Check every line of the data for the string "agent" and copy the ones that have it.

Data extracted from a collection
-----

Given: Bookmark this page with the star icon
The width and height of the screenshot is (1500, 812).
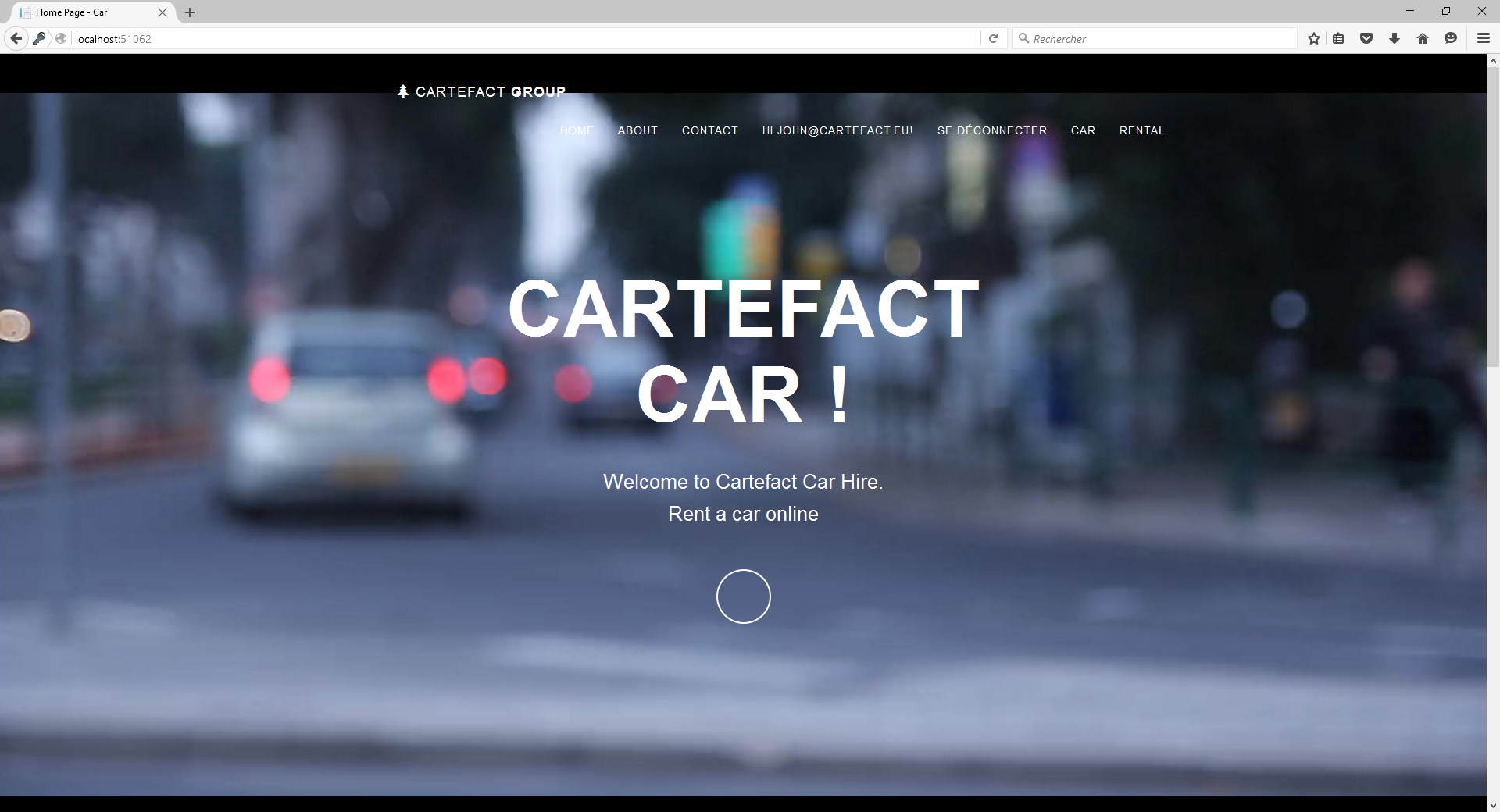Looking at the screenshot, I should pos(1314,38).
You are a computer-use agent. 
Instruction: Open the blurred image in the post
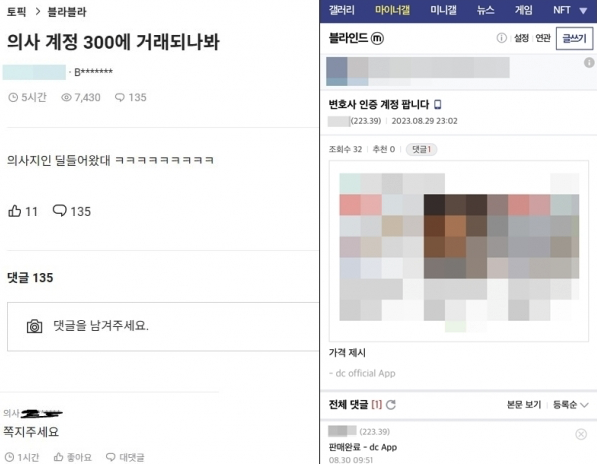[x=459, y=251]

-----

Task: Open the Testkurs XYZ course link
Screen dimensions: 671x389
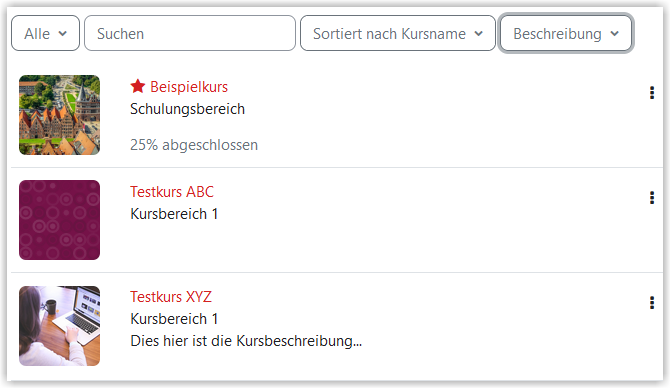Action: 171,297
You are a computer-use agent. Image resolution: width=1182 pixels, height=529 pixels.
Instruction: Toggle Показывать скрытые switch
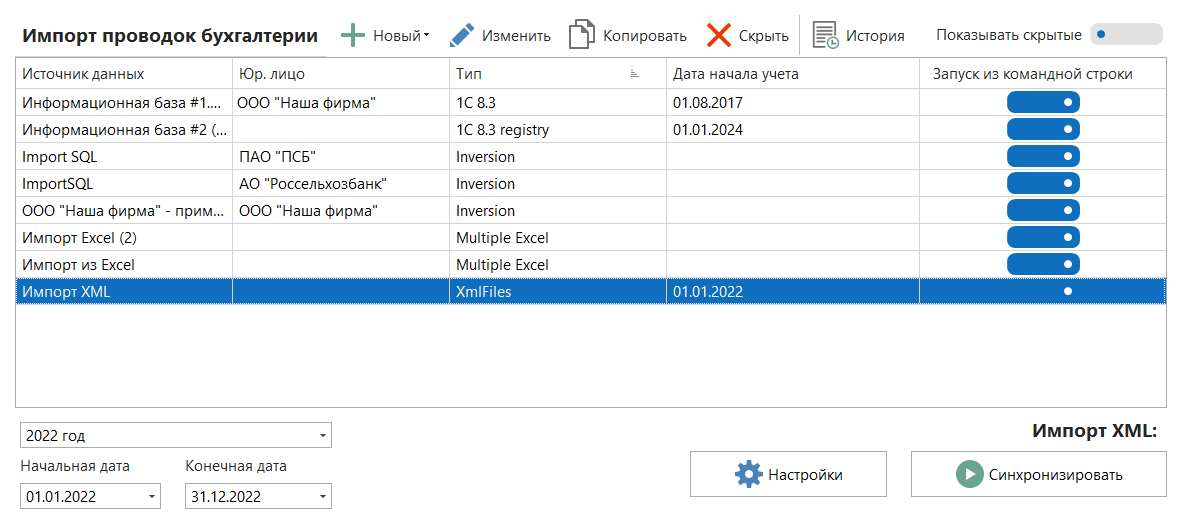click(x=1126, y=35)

-----

Response
You are a computer-use agent. 
You are a computer-use agent. Image resolution: width=1182 pixels, height=529 pixels.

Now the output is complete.